Soon she was seeing her psychic daily.
“Where’s my dinner?” I asked her. “Did you wash my blue dress shirt? What’s with all the dust around here? When is somebody going to clean the toilet bowl?”
But she just smiled dreamily and turned away, ignoring me as usual.
Then one day she went to an appointment with her psychic and didn’t come home. Not that day. Not that night. Another day and a night went by. A week. I ran out of clean underwear. Pizza boxes and Chinese take-out cartons covered the coffee table.
Enough was enough.
One evening after work I drove cross-town to the address I had from the psychic’s monthly invoices. It was a dark and dreary neighborhood of trashy-looking rowhouses. I found the place, a wide brown eye painted on the front door, and knocked. I knocked again. I banged my fist repeatedly.
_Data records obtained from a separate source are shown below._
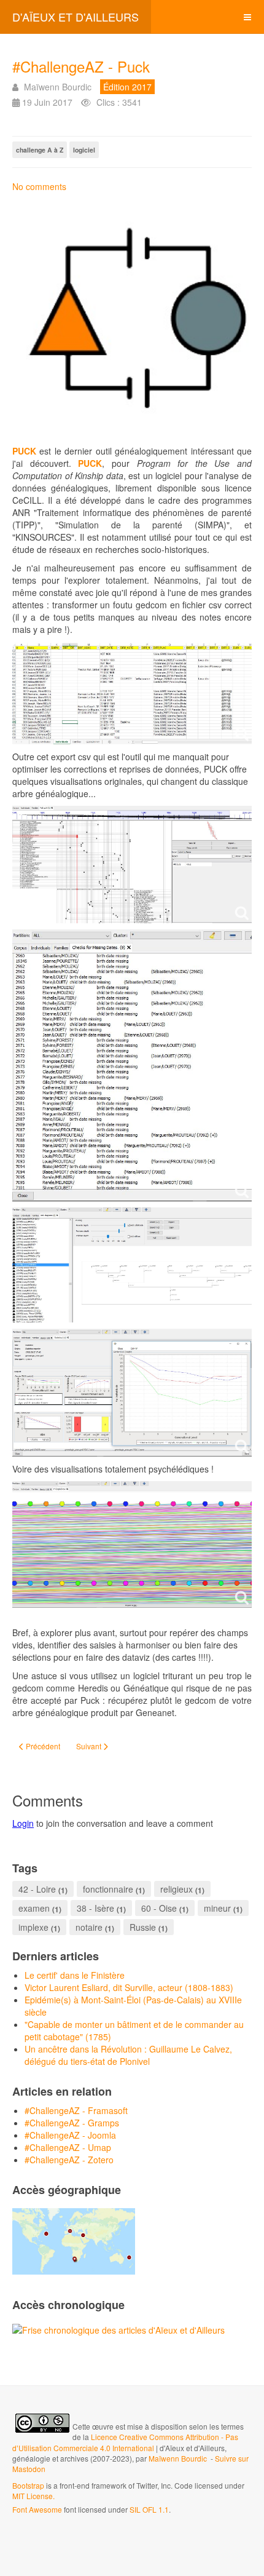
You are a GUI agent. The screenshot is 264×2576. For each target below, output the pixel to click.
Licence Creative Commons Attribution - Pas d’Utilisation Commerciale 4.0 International (125, 2441)
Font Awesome (37, 2509)
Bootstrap (28, 2485)
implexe (33, 1927)
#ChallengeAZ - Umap (68, 2147)
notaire (89, 1927)
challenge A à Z (39, 149)
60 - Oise (159, 1908)
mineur (217, 1908)
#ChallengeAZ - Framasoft (76, 2110)
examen (34, 1908)
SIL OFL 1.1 (149, 2509)
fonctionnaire (108, 1889)
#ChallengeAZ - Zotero (69, 2159)
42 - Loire (37, 1889)
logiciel (84, 149)
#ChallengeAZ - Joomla (70, 2135)
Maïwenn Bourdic (178, 2458)
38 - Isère (95, 1908)
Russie (143, 1927)
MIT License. (33, 2496)
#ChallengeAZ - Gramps (72, 2123)
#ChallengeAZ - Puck (81, 66)
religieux (176, 1889)
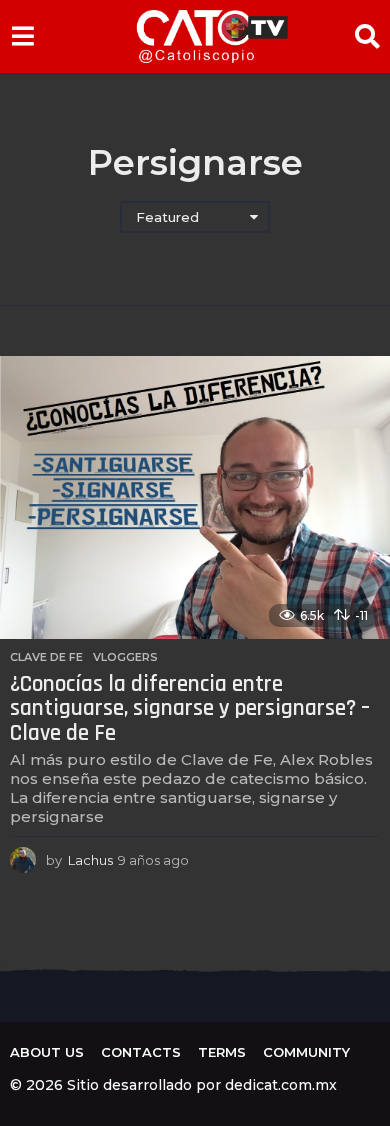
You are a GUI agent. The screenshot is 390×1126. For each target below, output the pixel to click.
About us (47, 1052)
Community (306, 1052)
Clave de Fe (46, 657)
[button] (22, 36)
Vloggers (125, 657)
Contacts (141, 1052)
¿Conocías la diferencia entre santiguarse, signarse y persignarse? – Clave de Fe (190, 709)
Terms (222, 1052)
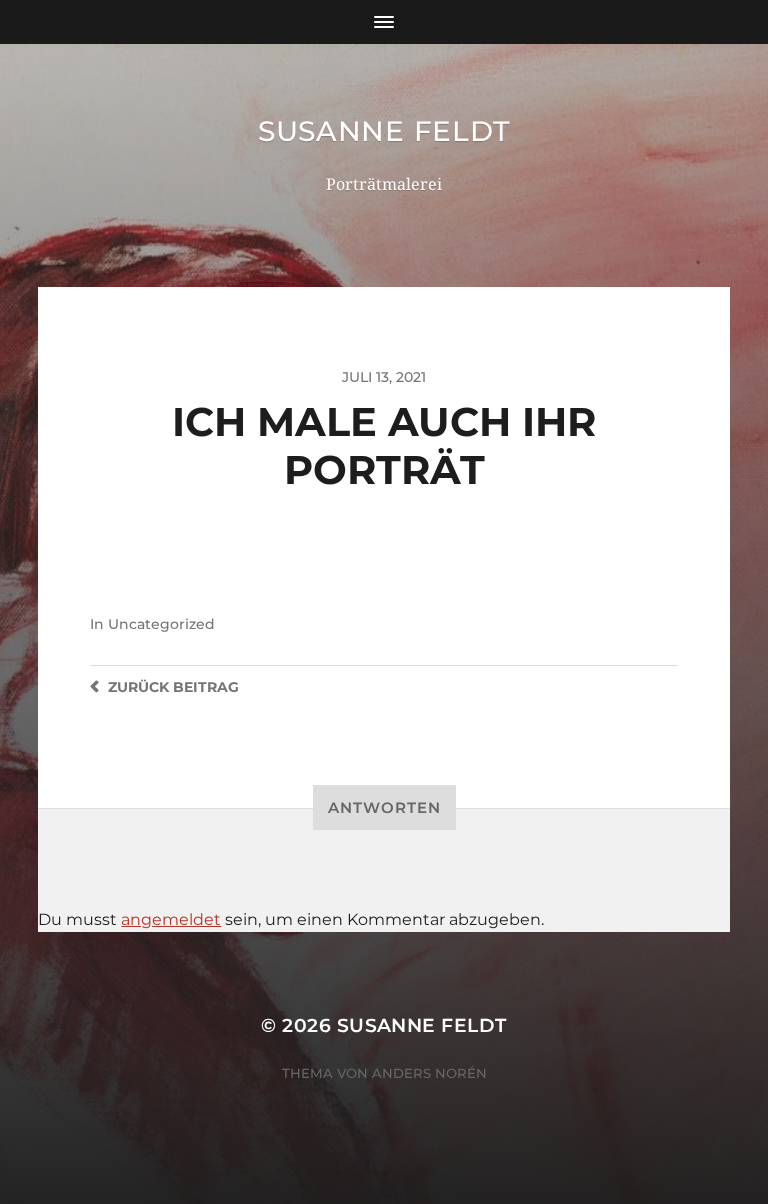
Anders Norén (429, 1073)
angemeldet (171, 919)
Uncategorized (161, 624)
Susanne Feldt (384, 131)
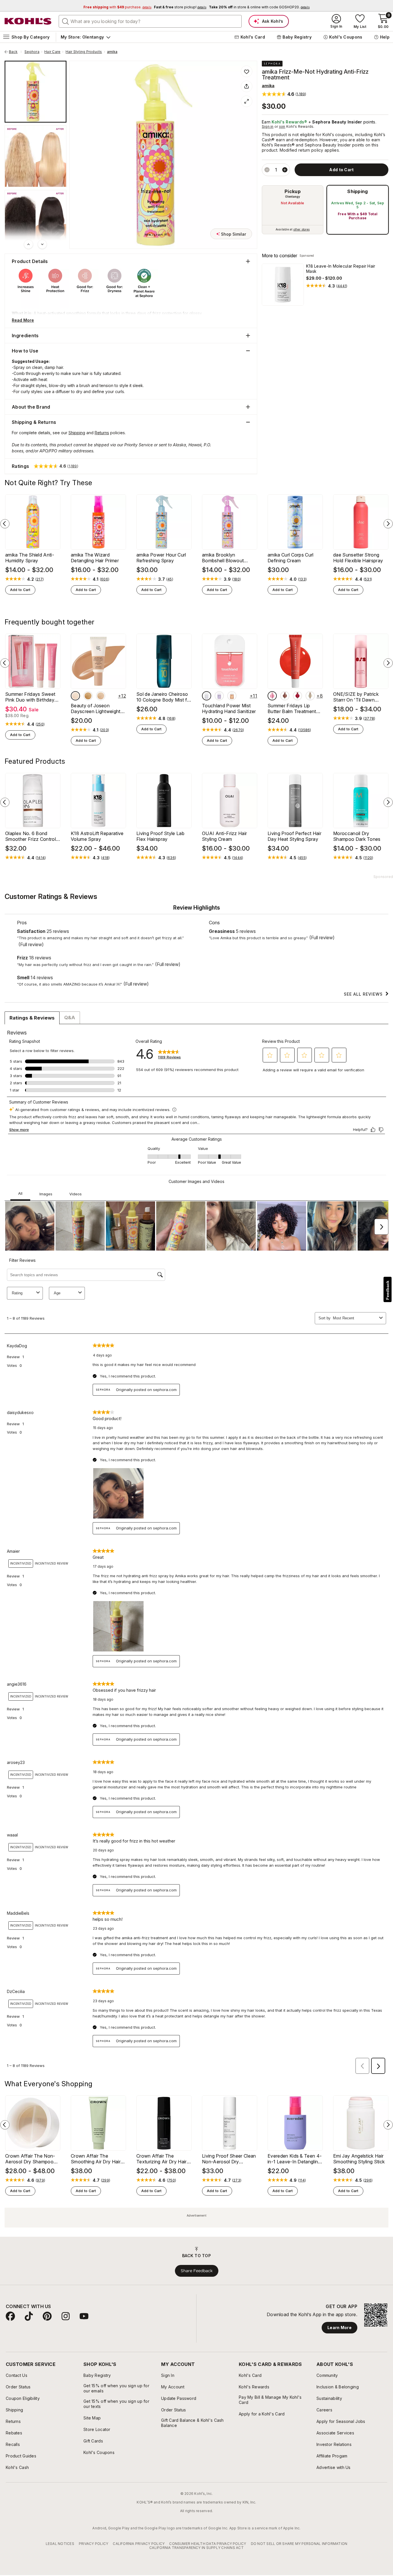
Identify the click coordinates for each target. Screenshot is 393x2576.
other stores (301, 229)
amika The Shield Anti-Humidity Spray (29, 557)
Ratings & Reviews (32, 1018)
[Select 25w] (100, 695)
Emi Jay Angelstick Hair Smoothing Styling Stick (359, 2159)
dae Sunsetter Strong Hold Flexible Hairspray (358, 557)
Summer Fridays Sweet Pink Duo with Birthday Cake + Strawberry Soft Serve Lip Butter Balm (30, 697)
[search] (65, 21)
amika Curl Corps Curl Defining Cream (291, 557)
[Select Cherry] (297, 695)
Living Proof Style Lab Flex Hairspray (160, 836)
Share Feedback (197, 2270)
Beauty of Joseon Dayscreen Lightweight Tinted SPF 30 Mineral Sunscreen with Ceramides (96, 708)
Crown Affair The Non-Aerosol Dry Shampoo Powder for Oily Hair (30, 2159)
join (282, 126)
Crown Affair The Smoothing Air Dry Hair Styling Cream (96, 2159)
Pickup (293, 191)
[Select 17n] (75, 695)
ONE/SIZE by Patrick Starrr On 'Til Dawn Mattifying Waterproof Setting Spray (357, 697)
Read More (23, 320)
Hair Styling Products (84, 52)
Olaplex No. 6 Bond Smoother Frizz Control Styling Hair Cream (30, 836)
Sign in (268, 126)
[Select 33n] (88, 695)
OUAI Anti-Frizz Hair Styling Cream (224, 836)
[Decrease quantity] (267, 169)
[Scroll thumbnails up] (28, 244)
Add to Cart (20, 590)
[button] (284, 94)
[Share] (246, 86)
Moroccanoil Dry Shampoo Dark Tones (357, 836)
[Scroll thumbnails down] (42, 244)
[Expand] (246, 101)
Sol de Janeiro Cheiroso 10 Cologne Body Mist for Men (164, 697)
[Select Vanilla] (310, 695)
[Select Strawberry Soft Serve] (272, 695)
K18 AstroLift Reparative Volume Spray (97, 836)
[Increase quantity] (284, 169)
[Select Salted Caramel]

Finally, slowly, the door opened. A buxom young woman in short shorts and a skimpy tank top stood staring at me. She was dark-haired, dark-eyed, with a tiny black mole at the corner of a wide mouth and a row of piercings laddering their way up an arched eyebrow. I could smell my wife’s perfume mixed with another strange smoky fragrance, and my heart skipped a beat. I tried peering into the room behind her, but it was dark, too dark to see anything.
I folded my arms and glared at the girl. “This has gone far enough, young lady!” I began, voice stern. “Where the hell is my –”
Her icy little hand gripped my arm, taking my breath away mid-sentence.
“Watch yourself,” she said, dark eyes glittering crystal, and now I could see nothing but those shining black eyes burning into me. “I know all about you,” she purred.